--- Page and screen pointing data ---
----

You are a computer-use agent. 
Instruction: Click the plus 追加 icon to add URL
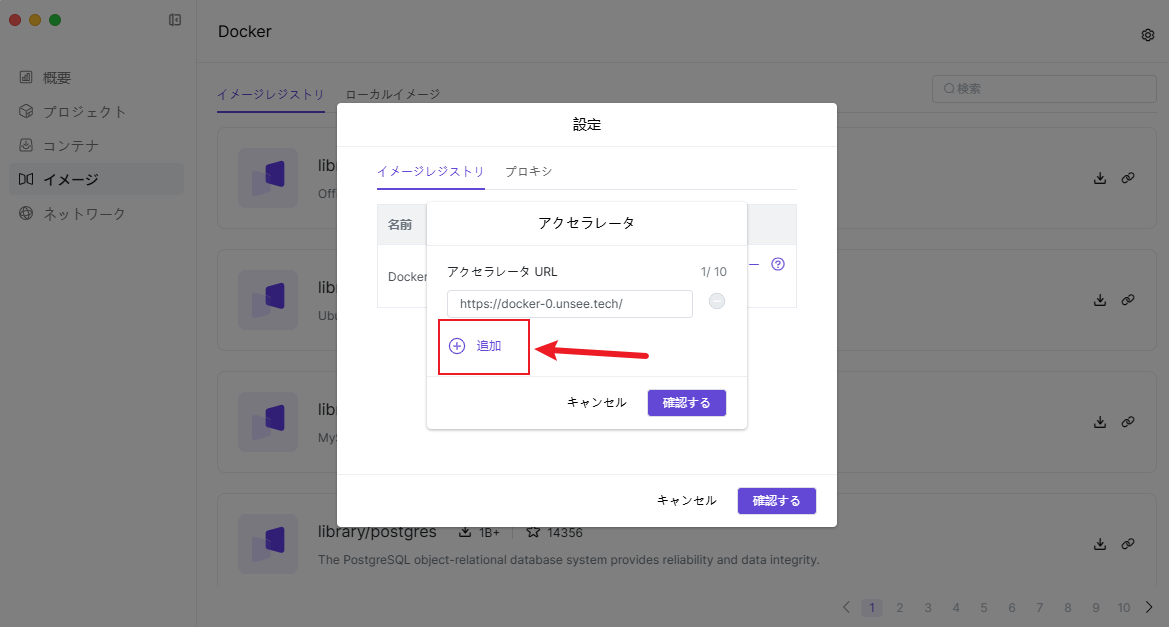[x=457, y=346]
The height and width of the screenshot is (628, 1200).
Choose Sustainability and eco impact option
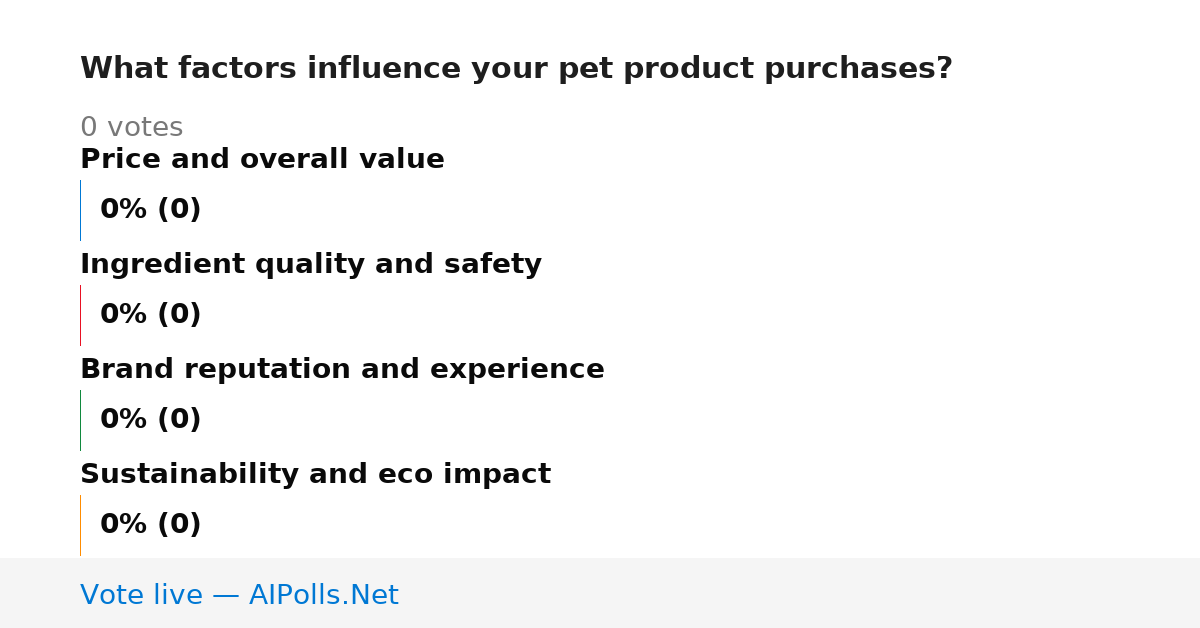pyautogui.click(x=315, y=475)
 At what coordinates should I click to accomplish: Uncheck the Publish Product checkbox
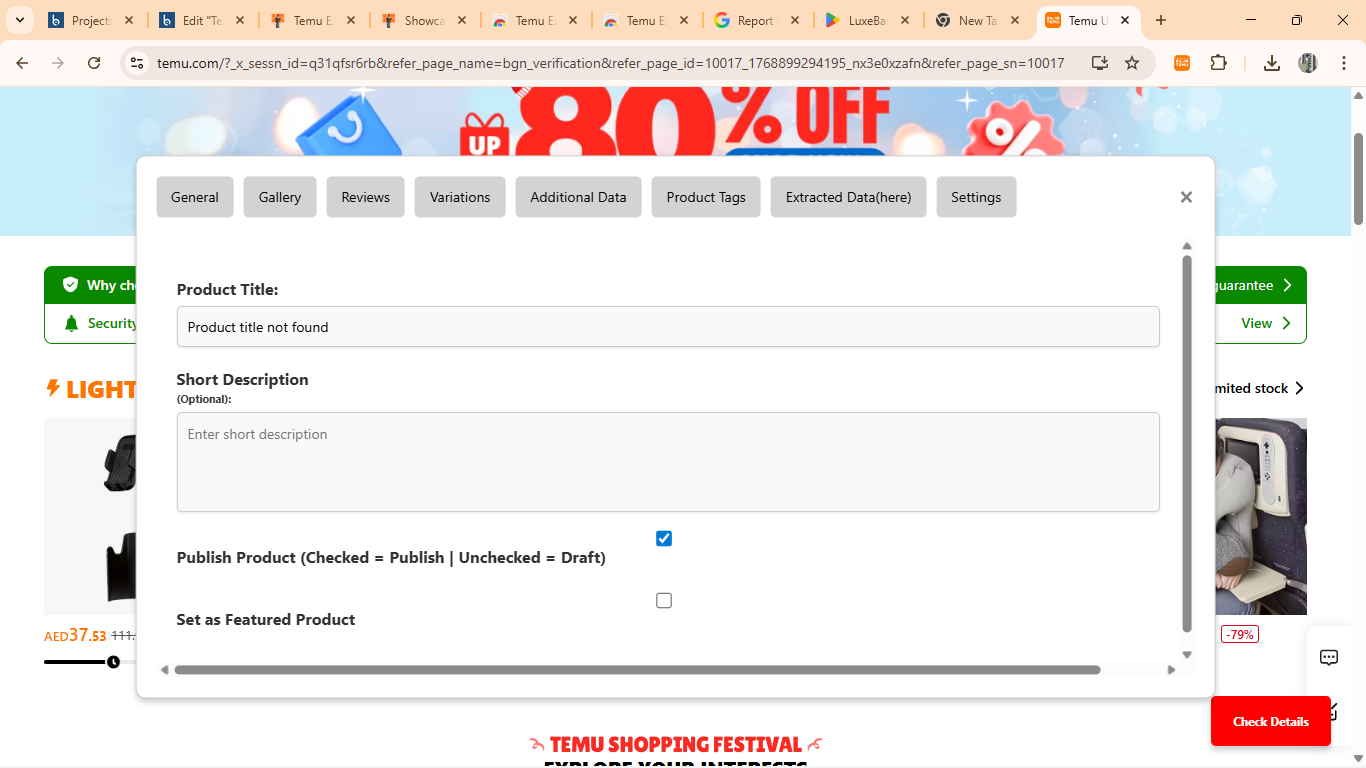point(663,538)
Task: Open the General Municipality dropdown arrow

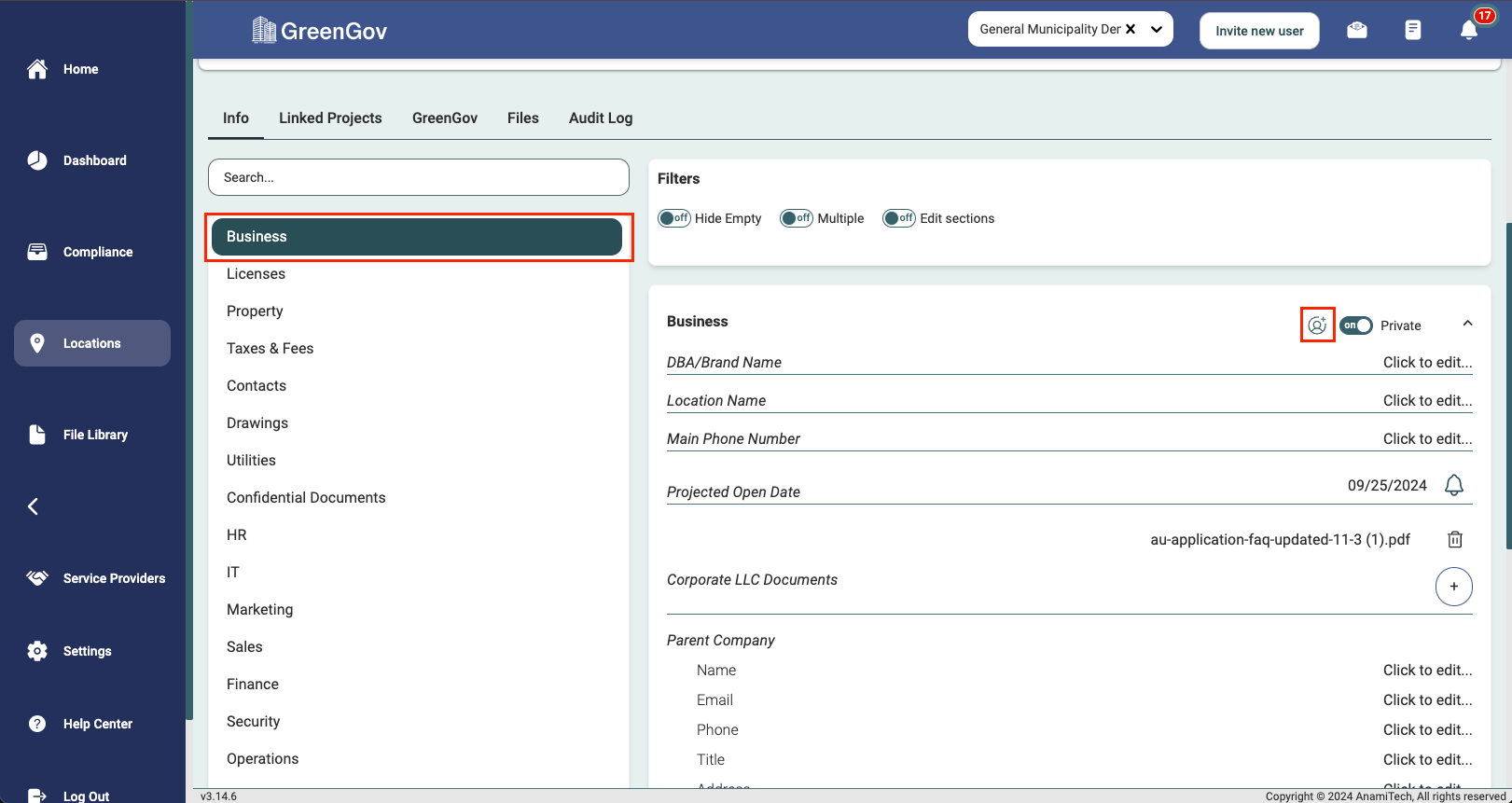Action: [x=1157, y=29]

----

--- Work to be completed ---
Lay out every line of the entries above as a JSON list of strings, one string per line, with blank lines skipped. Leave the pictures out of the answer.

--- Final result ---
[
  "You are a computer-use agent. ",
  "Instruction: Click the plus 追加 icon to add URL",
  "[x=457, y=346]",
  "The height and width of the screenshot is (628, 1200).",
  "Choose Sustainability and eco impact option",
  "pyautogui.click(x=315, y=475)",
  " At what coordinates should I click to accomplish: Uncheck the Publish Product checkbox",
  "point(663,538)",
  "Task: Open the General Municipality dropdown arrow",
  "Action: [x=1157, y=29]"
]